James Fenimore Cooper: The Deerslayer

30. Chapter XXX. (continued)

"I understand you, chief. Had I brought a party with me, it might have caused trouble. My young men and your young men would have looked angrily at each other; especially had my young men seen that pale-face bound for the torture. He is a great hunter, and is much loved by all the garrisons, far and near. There would have been blows about him, and the trail of the Iroquois back to the Canadas would have been marked with blood."

"There is so much blood on it, now," returned the chief, gloomily, "that it blinds our eyes. My young men see that it is all Huron."

"No doubt; and more Huron blood would be spilt had I come surrounded with pale-faces. I have heard of Rivenoak, and have thought it would be better to send him back in peace to his village, that he might leave his women and children behind him; if he then wished to come for our scalps, we would meet him. He loves animals made of ivory, and little rifles. See; I have brought some with me to show him. I am his friend. When he has packed up these things among his goods, he will start for his village, before any of my young men can overtake him, and then he will show his people in Canada what riches they can come to seek, now that our great fathers, across the Salt Lake, have sent each other the war hatchet. I will lead back with me this great hunter, of whom I have need to keep my house in venison."
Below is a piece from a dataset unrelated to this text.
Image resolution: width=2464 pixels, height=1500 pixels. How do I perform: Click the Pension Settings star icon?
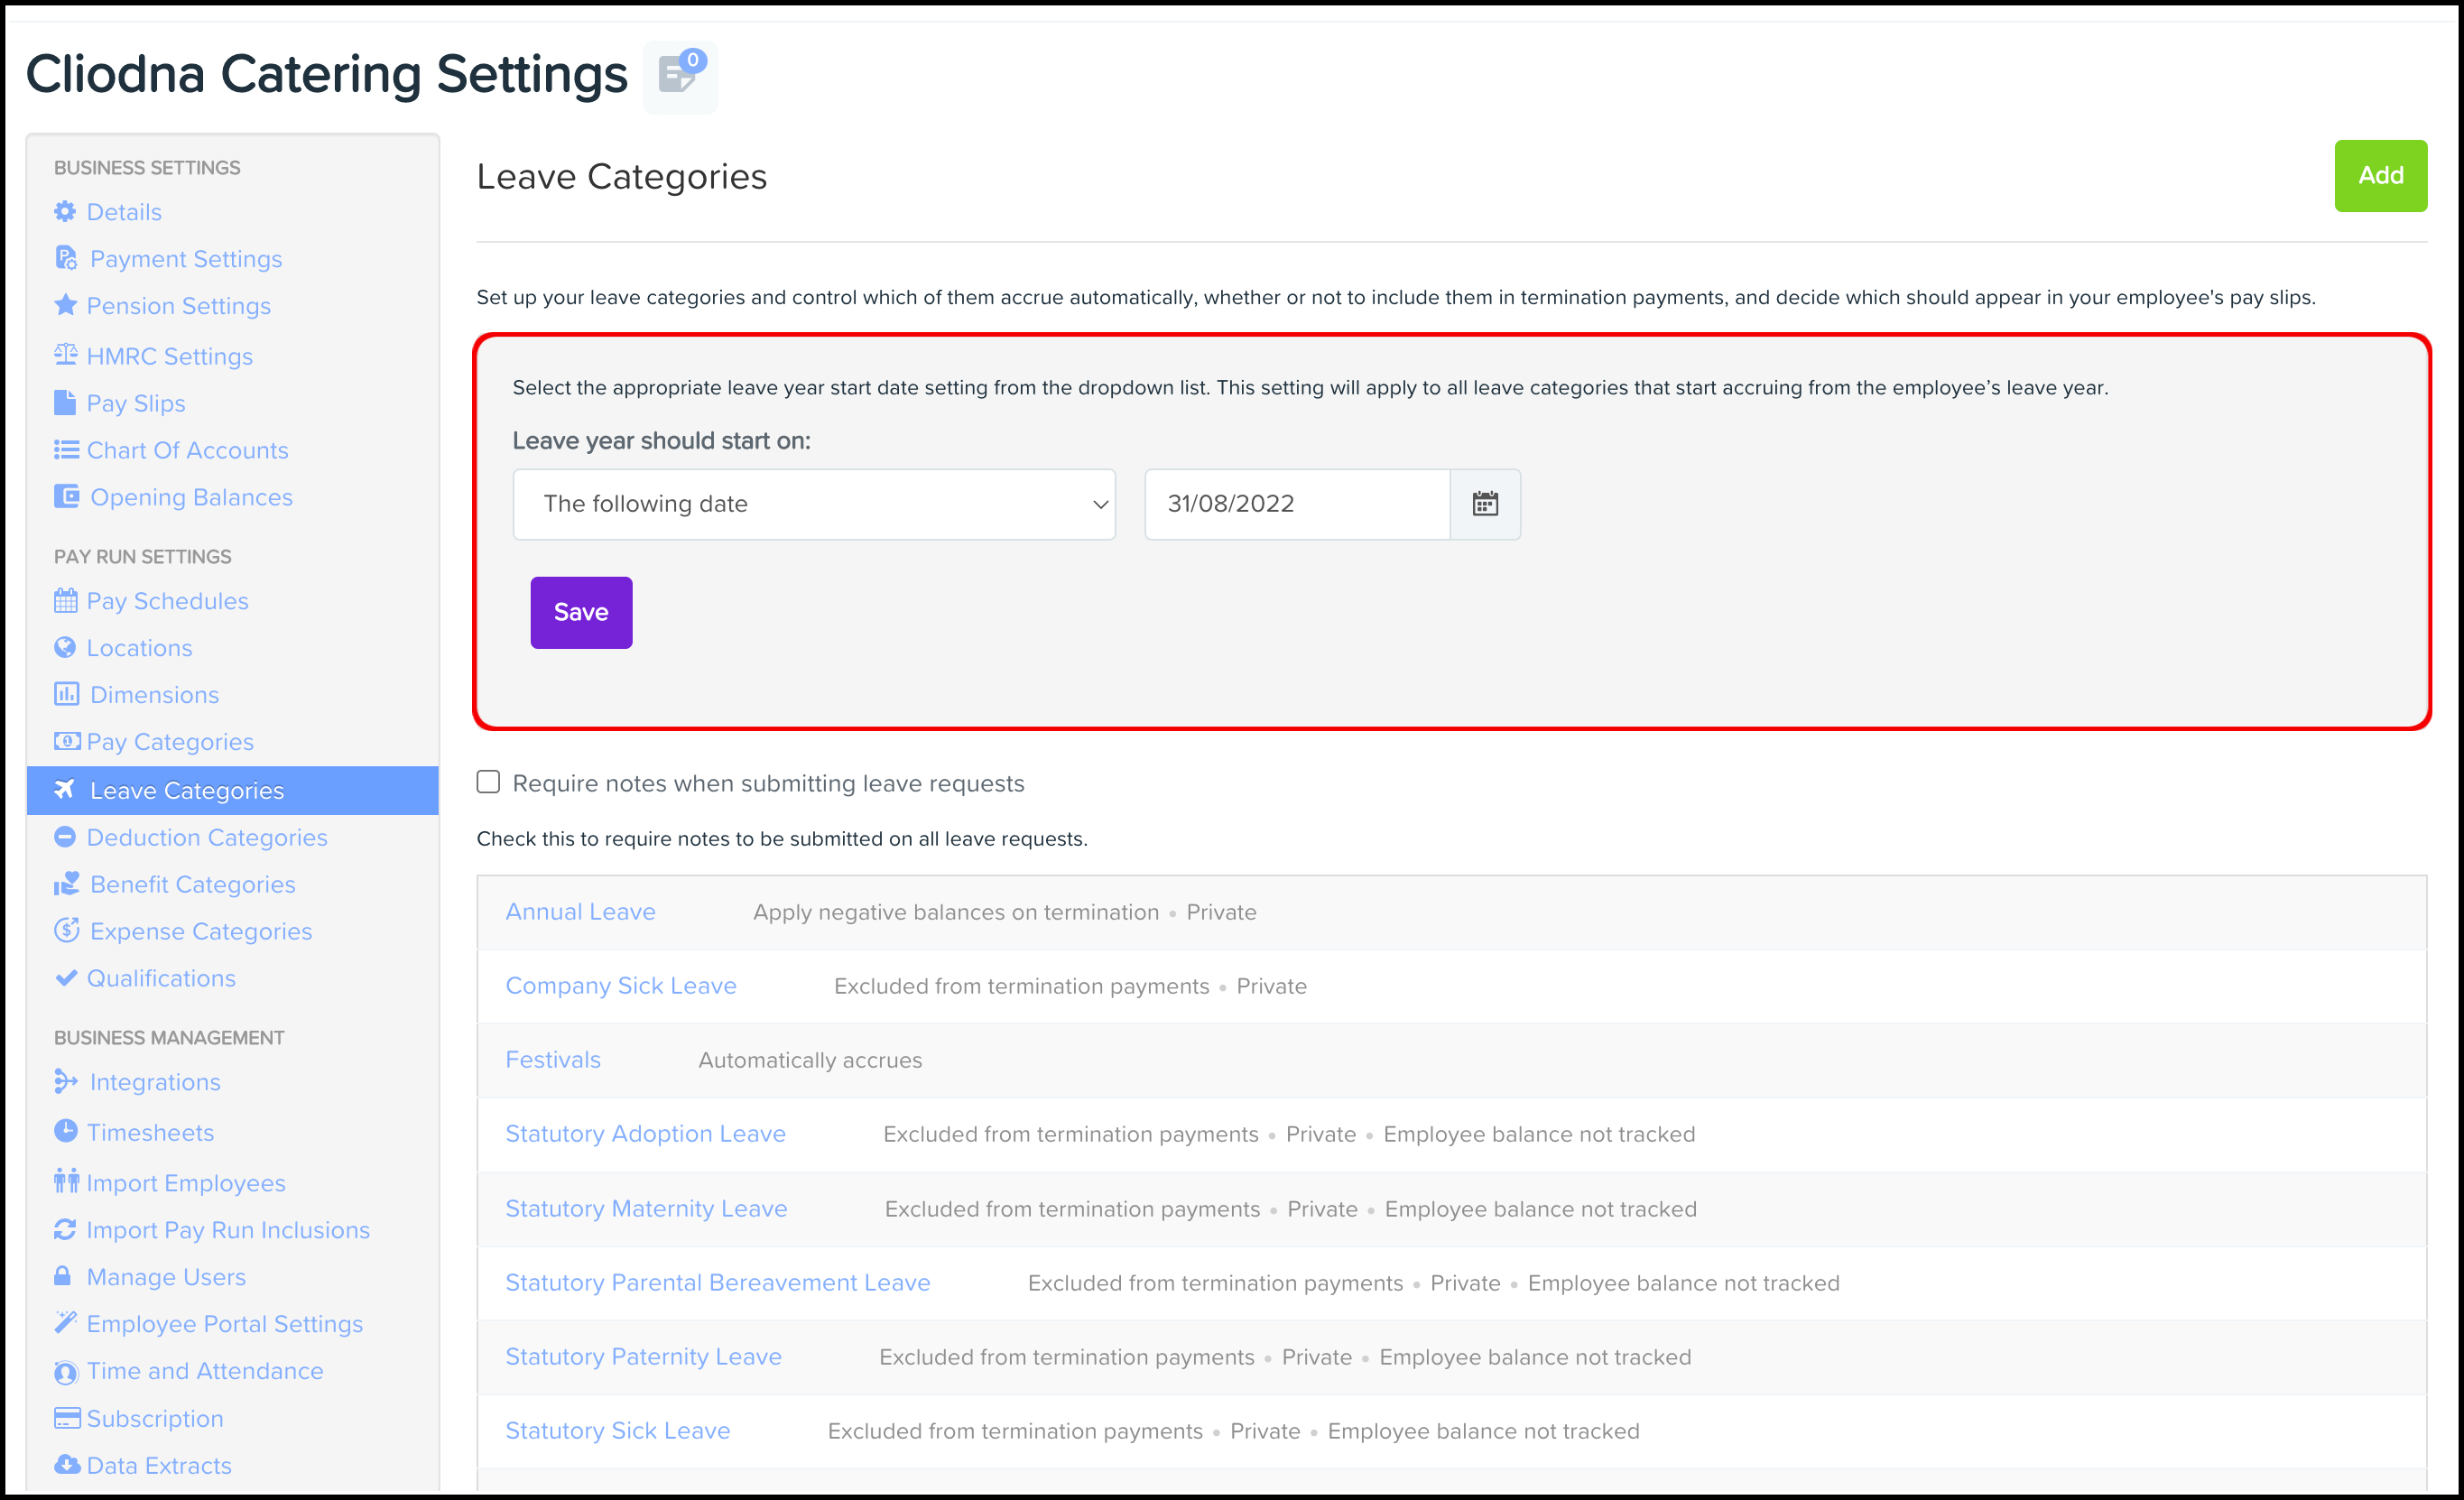coord(65,305)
Judith, who was sufficiently familiar with Indian phraseology, endeavored to express her ideas in the sententious manner common to those people, and she succeeded even beyond her own expectations. Deerslayer did her full justice in the translation, and this so much the more readily, since the girl carefully abstained from uttering any direct untruth; a homage she paid to the young man's known aversion to falsehood, which he deemed a meanness altogether unworthy of a white man's gifts. The offering of the two remaining elephants, and of the pistols already mentioned, one of which was all the worse for the recent accident, produced a lively sensation among the Hurons, generally, though Rivenoak received it coldly, notwithstanding the delight with which he had first discovered the probable existence of a creature with two tails. In a word, this cool and sagacious savage was not so easily imposed on as his followers, and with a sentiment of honor that half the civilized world would have deemed supererogatory, he declined the acceptance of a bribe that he felt no disposition to earn by a compliance with the donor's wishes.